Items from a dataset
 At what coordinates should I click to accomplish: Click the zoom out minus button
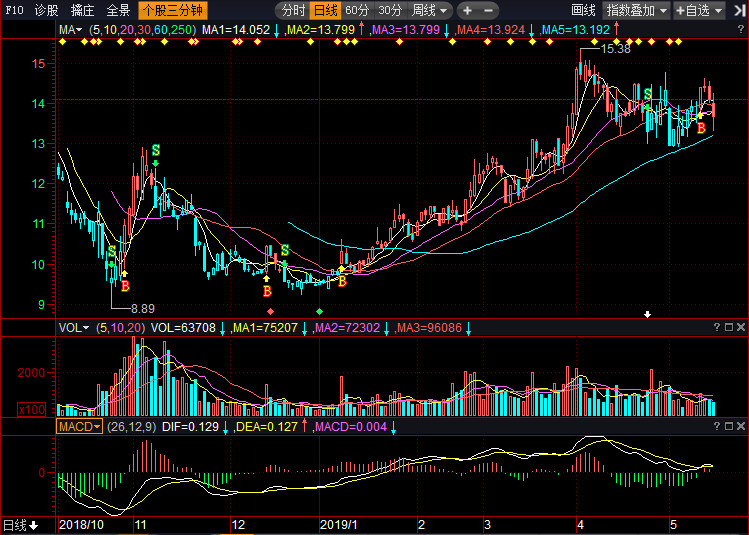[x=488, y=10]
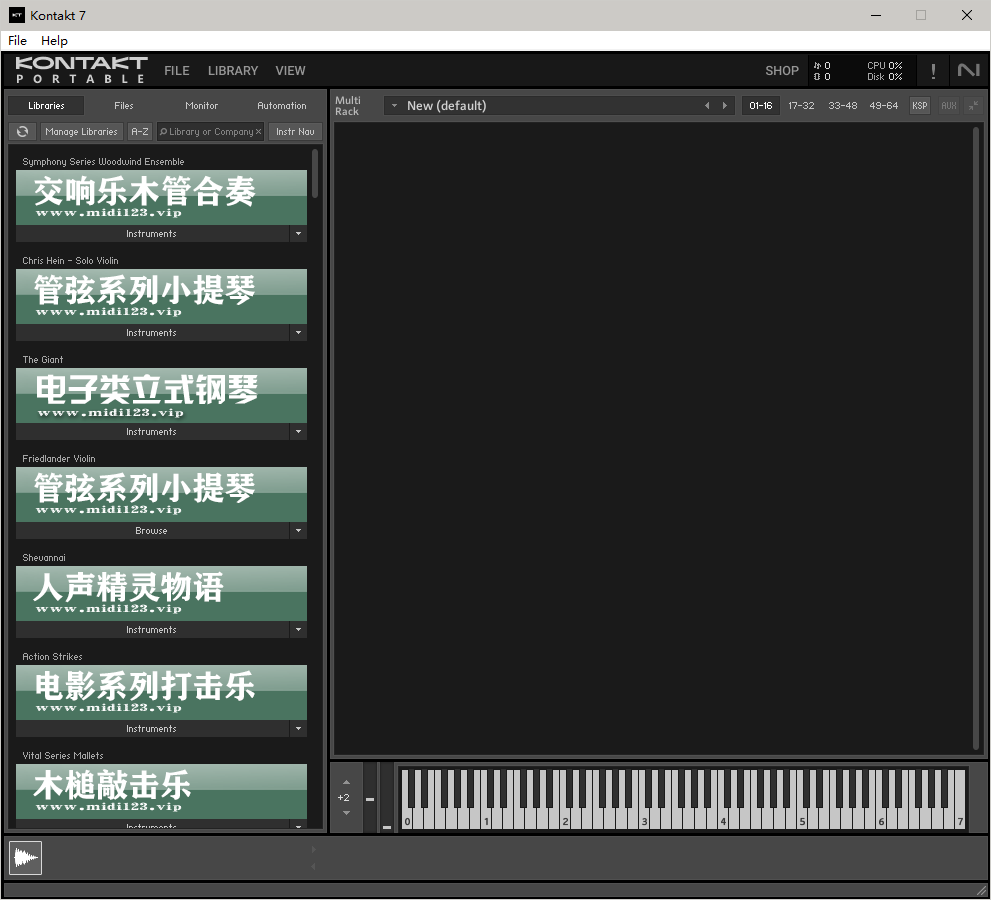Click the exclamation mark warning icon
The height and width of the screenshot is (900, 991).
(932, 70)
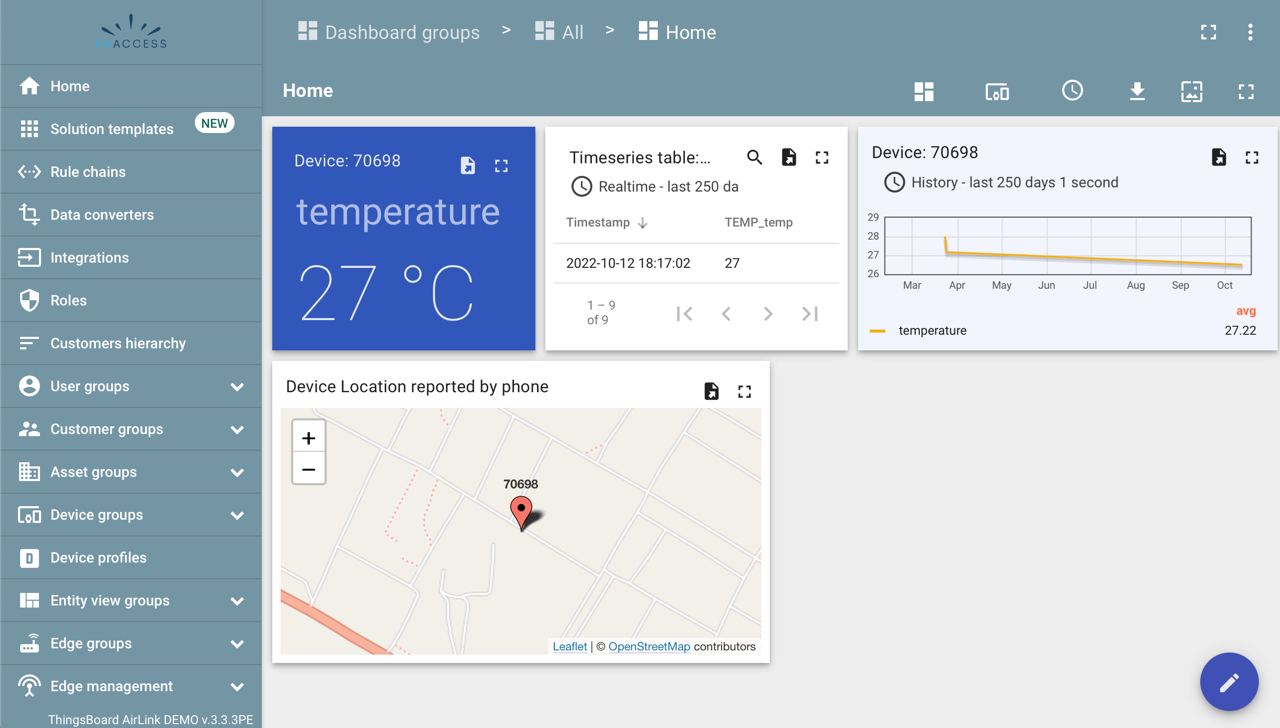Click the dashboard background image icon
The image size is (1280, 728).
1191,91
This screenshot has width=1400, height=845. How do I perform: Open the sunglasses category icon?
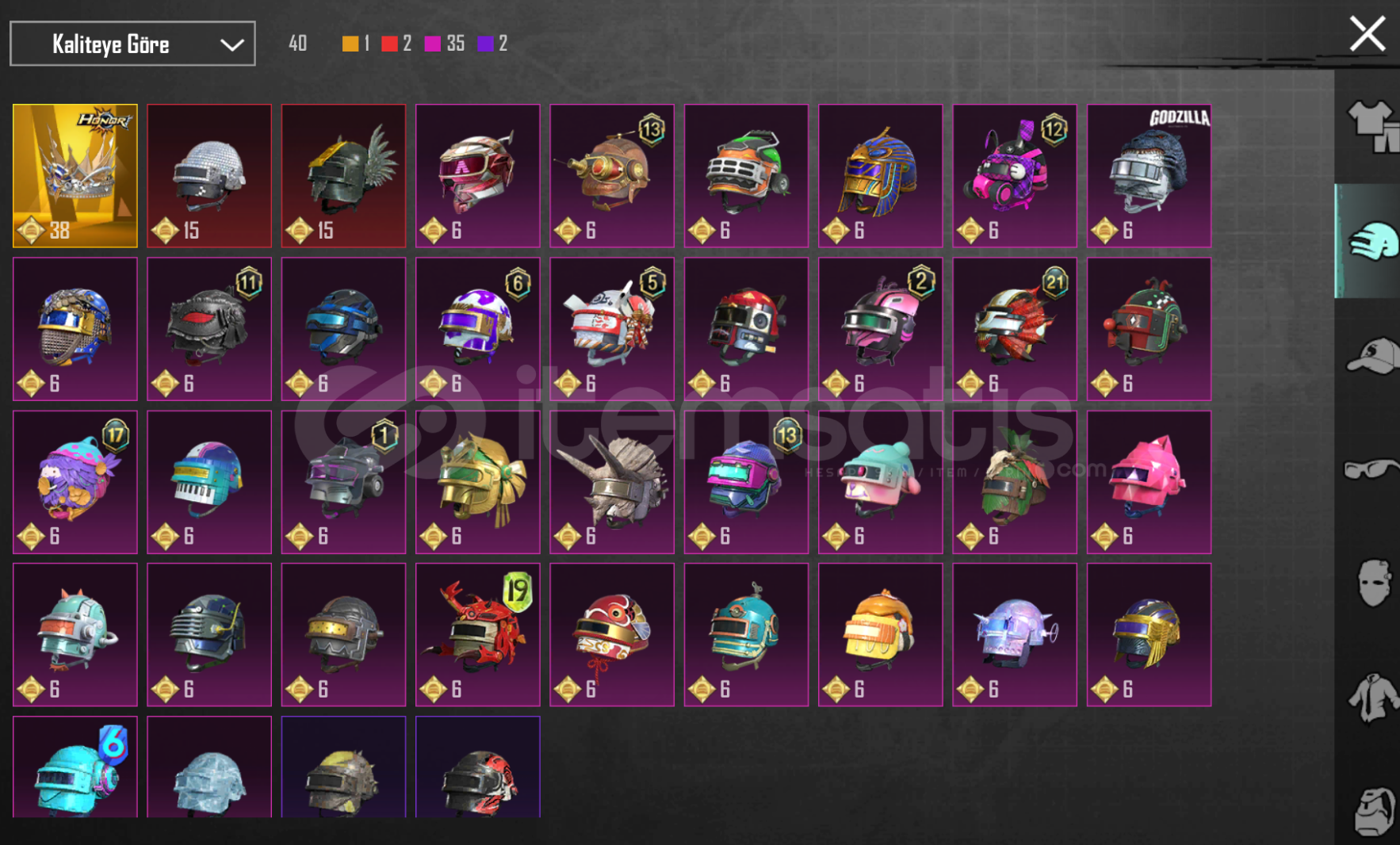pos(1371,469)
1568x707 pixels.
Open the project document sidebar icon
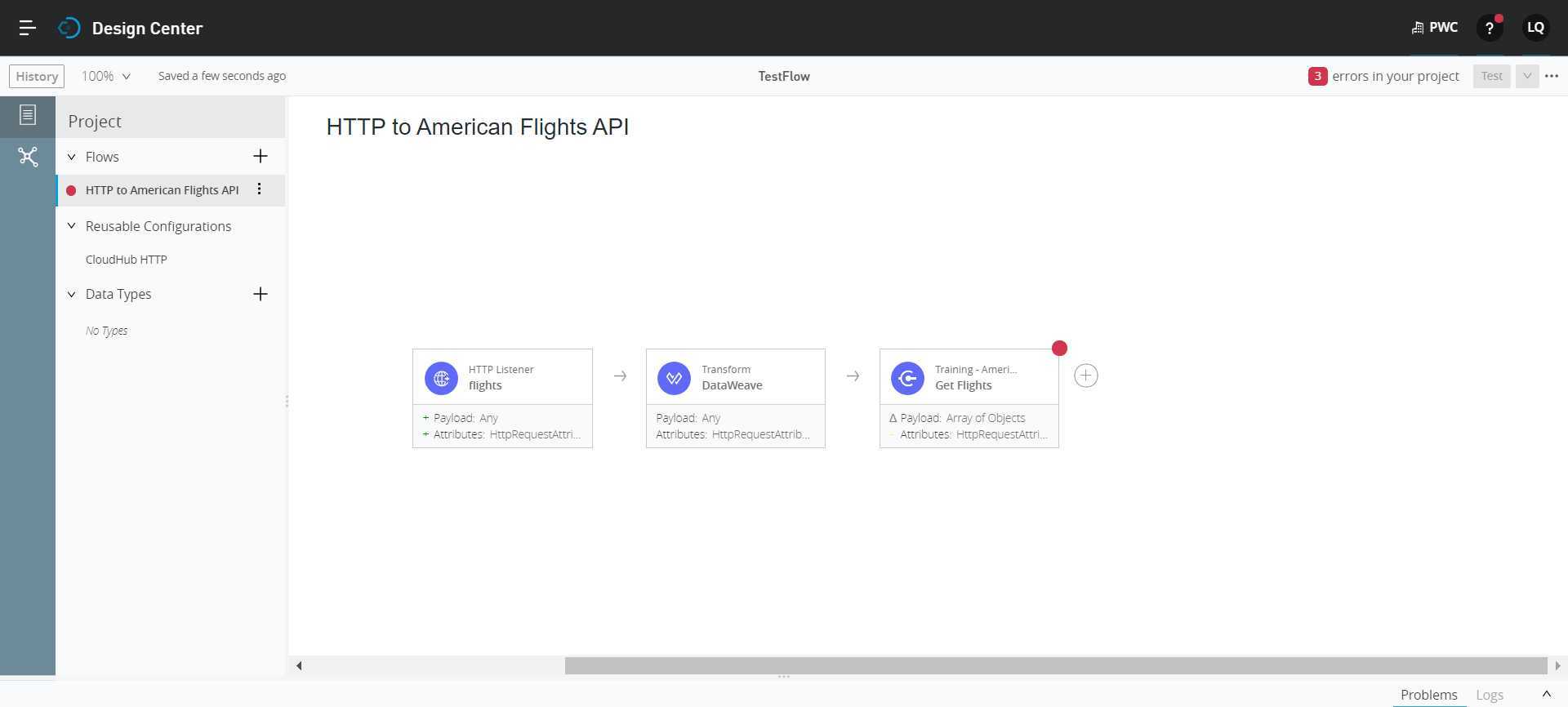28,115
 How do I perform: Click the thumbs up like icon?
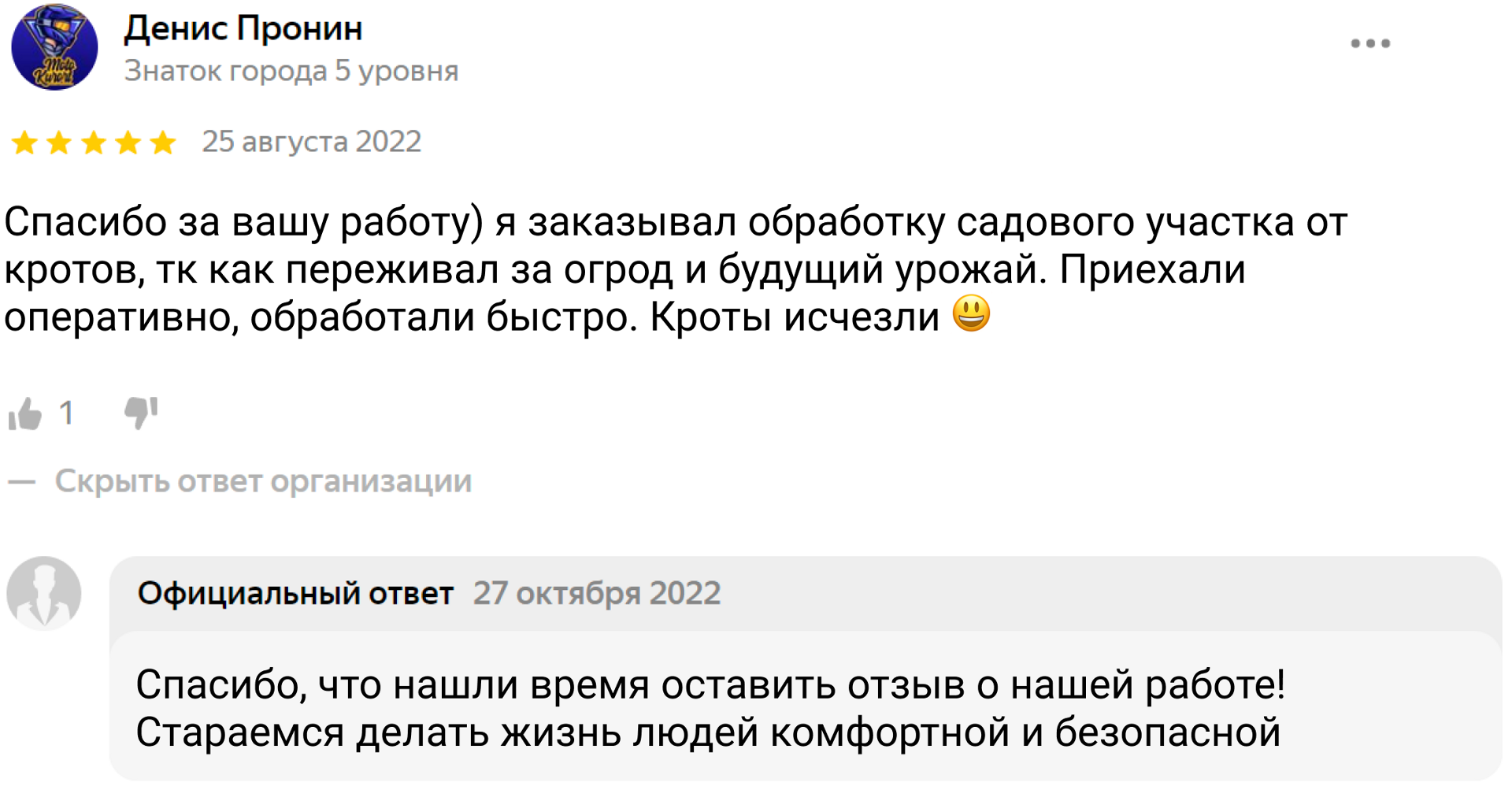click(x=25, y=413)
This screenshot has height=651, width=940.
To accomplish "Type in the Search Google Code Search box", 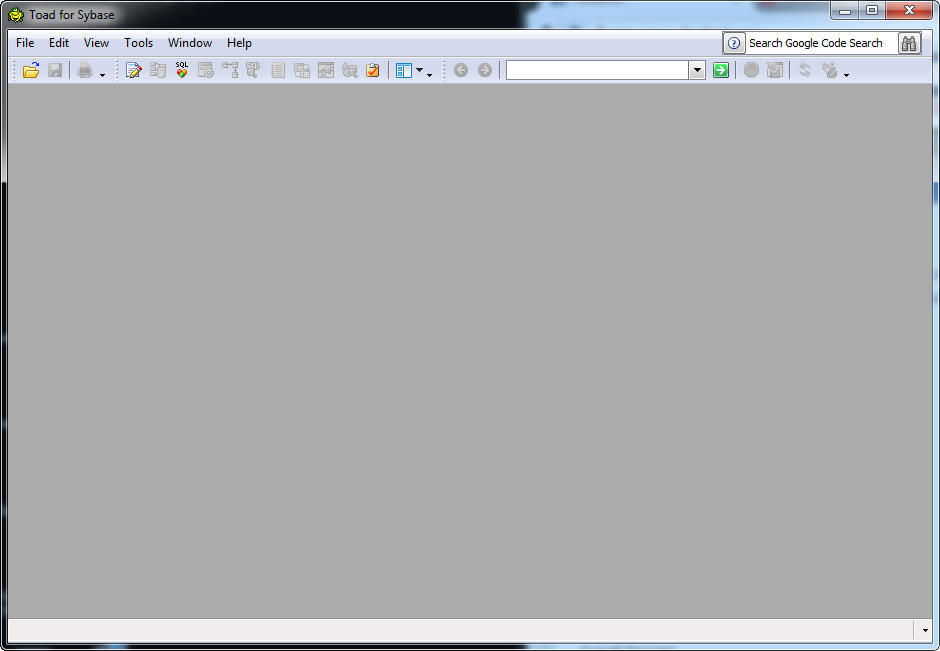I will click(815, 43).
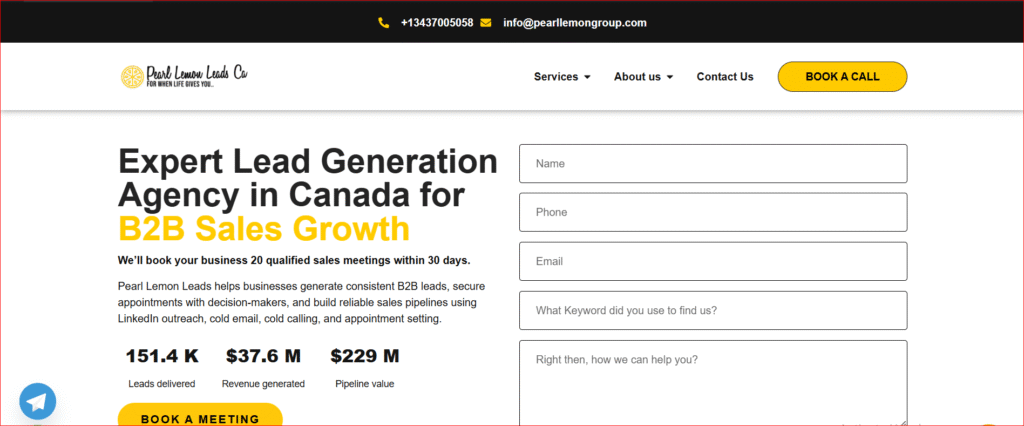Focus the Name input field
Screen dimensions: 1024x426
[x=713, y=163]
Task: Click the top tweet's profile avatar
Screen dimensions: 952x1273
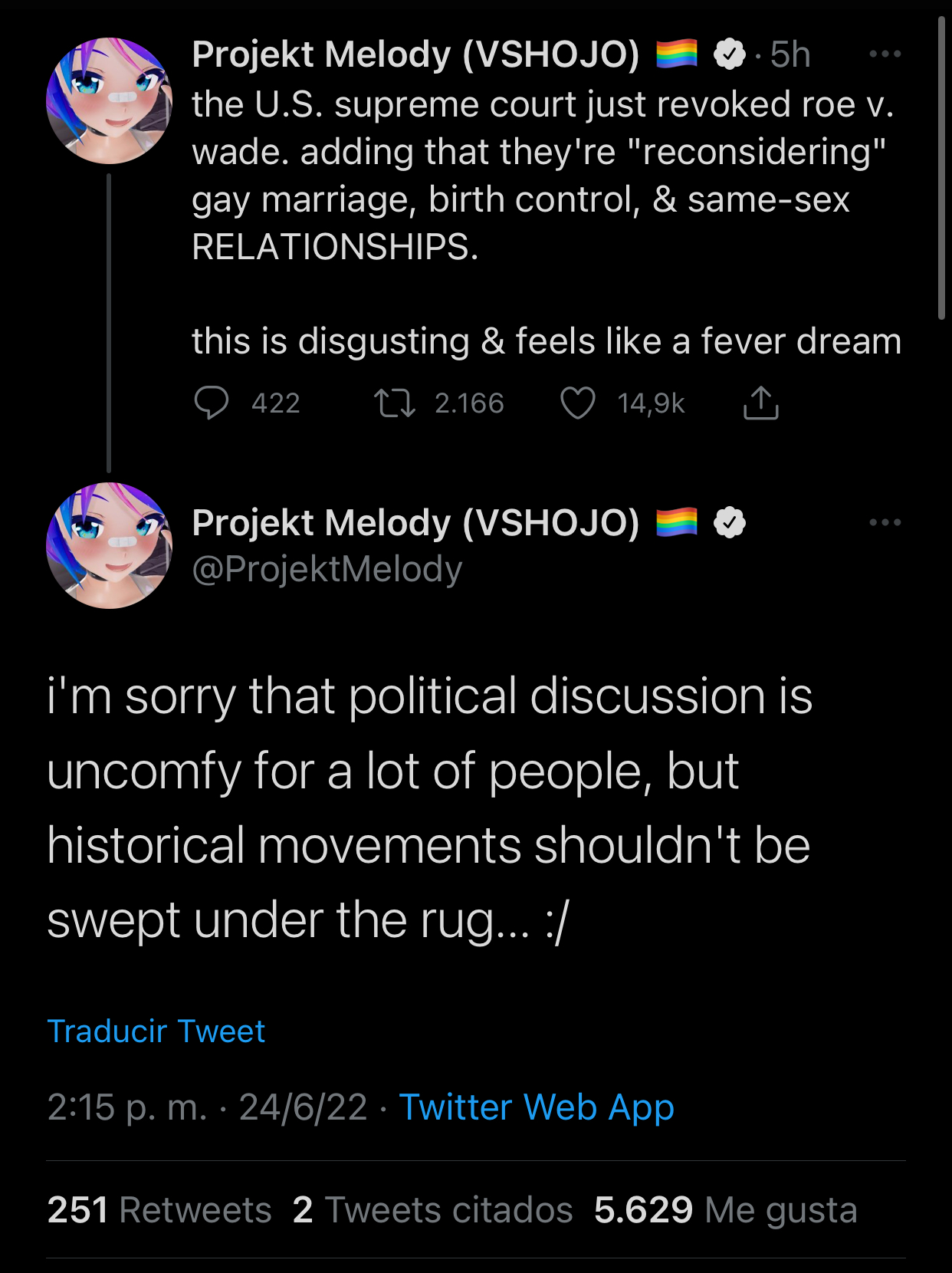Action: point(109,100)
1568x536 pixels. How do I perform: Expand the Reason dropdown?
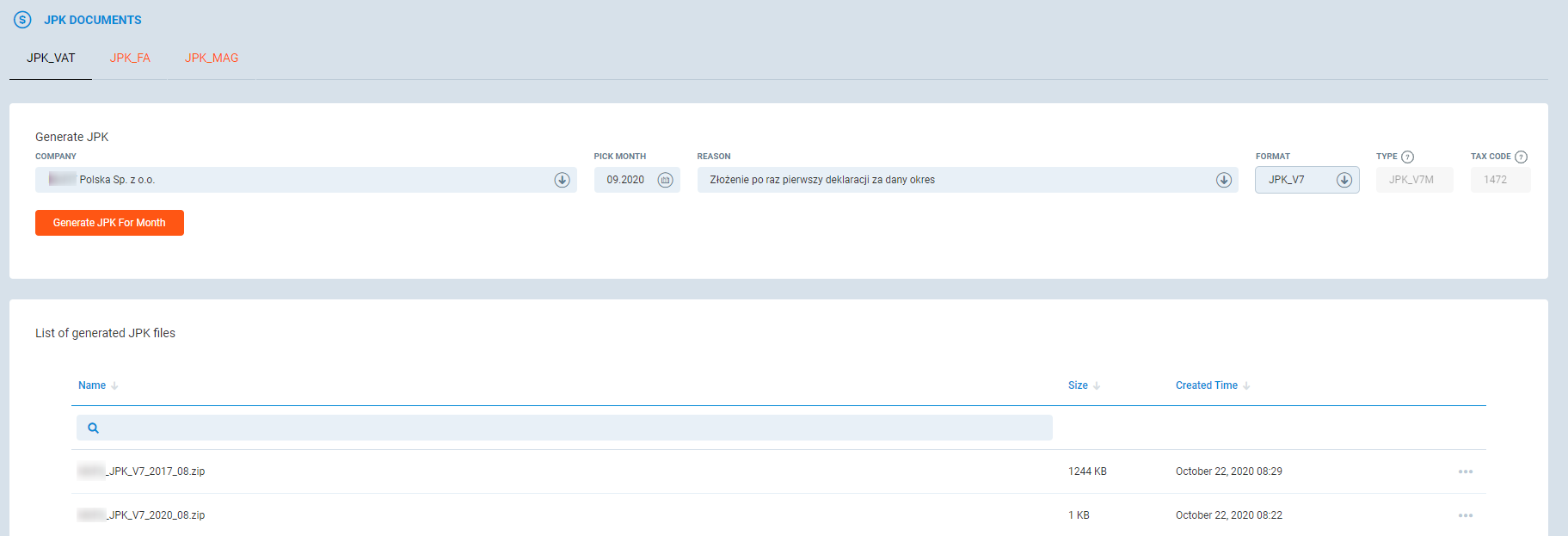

### TASK TO COMPLETE:
Every line in the data above that contains the word "pixels" should be copied.

### TASK ANSWER:
1568x707 pixels.
1568x536 pixels. How do I perform: Expand the Reason dropdown?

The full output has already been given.